October 30, 2014
Displayed with permission from MCT Information Services
A year ago, on the Vulture page of New York magazine, film critics David Edelstein and Bilge Ebiri picked their favorite horror films since Stanley Kubrick's "The Shining," i.e., since 1980. Their list included such underseen and welcome titles as "The Descent"; an unusually strong franchise-starter (the first "Nightmare on Elm Street");, a standout George Romero addition to his own favorite genre ("Day of the Dead");, a ripping monster picture from a terrific director (Bong Joon-ho's "The Host"); and others I like nearly as much, plus a few I don't, or films that have become grindingly familiar totems of the popular culture ("The Silence of the Lambs," beautifully acted trash).
This week Ebiri wrote an addendum to that recently reposted list, explaining in detail why he and Edelstein went with David Lynch's "Mulholland Drive" for their top slot.
Wait: "Mulholland Drive"? Dozens, hundreds of commenters wondered why Lynch's gloriously abstract tale of a Hollywood hopeful (Naomi Watts) and her increasingly embittered adventures in Awful-Land was even allowed to be considered for a horror list. After all, Ebiri writes, "It's not a slasher movie, it's not a monster flick, and there's no haunted house. The only zombies, ghosts, or vampires in it are of the metaphorical kind."
I love this pick. I love the film; it may be a squirrelly, cul-de-sac-ridden masterpiece, but it feels and unfolds and doubles back on itself like nothing else.
Only one shot could be characterized as standard horror material: the close-up, sudden and terrifying, of the specter lurking out in back of a Denny's type diner in sunny LA, out by the dumpster. What a weird place for a scare. But that's Lynch; while "Blue Velvet," his other masterwork, behaves more like a quasi-trackable murder mystery, with many noirish scenes taking place at night on the bad side of the town called Lumberton, "Mulholland Drive" pulls you into a series of elliptical dreams that make just enough sense to lodge in your subconscious. Where horror movies, whatever sort, belong.
Even in the hopelessly opaque "Lost Highway," there's a beautiful scene I find hard to shake. Bill Pullman's at a party. Across the room, a man in white-face makeup and an Eddie Munster haircut strolls over. It's Robert Blake, and in the three-minute sequence he does not blink once. Not once. See it on YouTube if you haven't seen it. See it again if you have.

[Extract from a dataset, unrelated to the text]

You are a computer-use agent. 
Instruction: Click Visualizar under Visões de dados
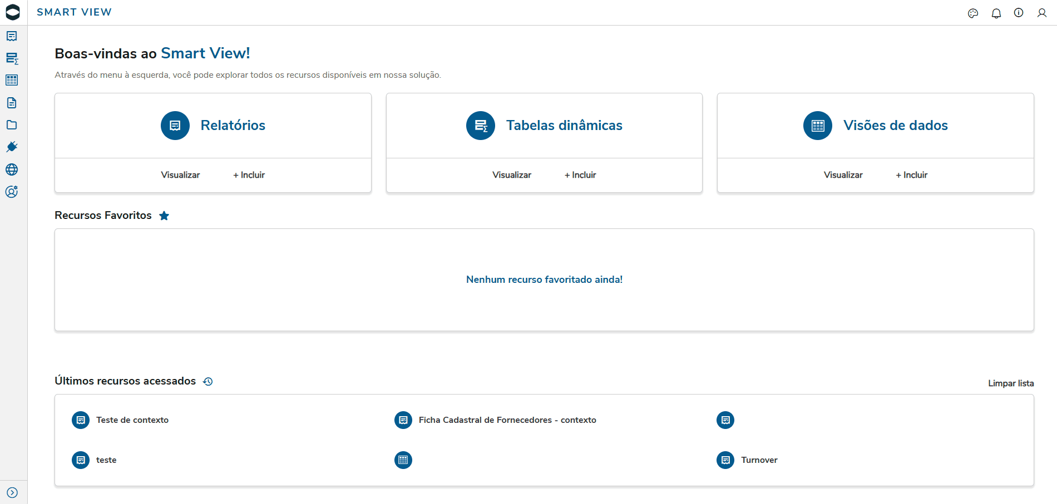[843, 175]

Ever since "Eraserhead," my first midnight movie as a college freshman back in 1978, Lynch's images have stalked me, ruthlessly, making me laugh, making me depressed ("Wild at Heart" struck me as a self-derivative, half-hearted joke, and I've never seen it again), scaring me because you don't always know what's scary in the moment you're quietly freaking out at the way a reaction shot or a line reading lingers for an extra, mysterious second or two. The recent "Inland Empire" has those humans wearing rabbit heads. It also has Laura Dern, traumatized in close-up.
Happy Halloween. If you're going to curl up with a movie this weekend, make it something your neighbor won't be watching. Treat your subconscious to a nice little scramble and head toward "Mulholland Drive," the premier cinematic riddle of the 21st century and the last, best answer to the question "What price Hollywood?"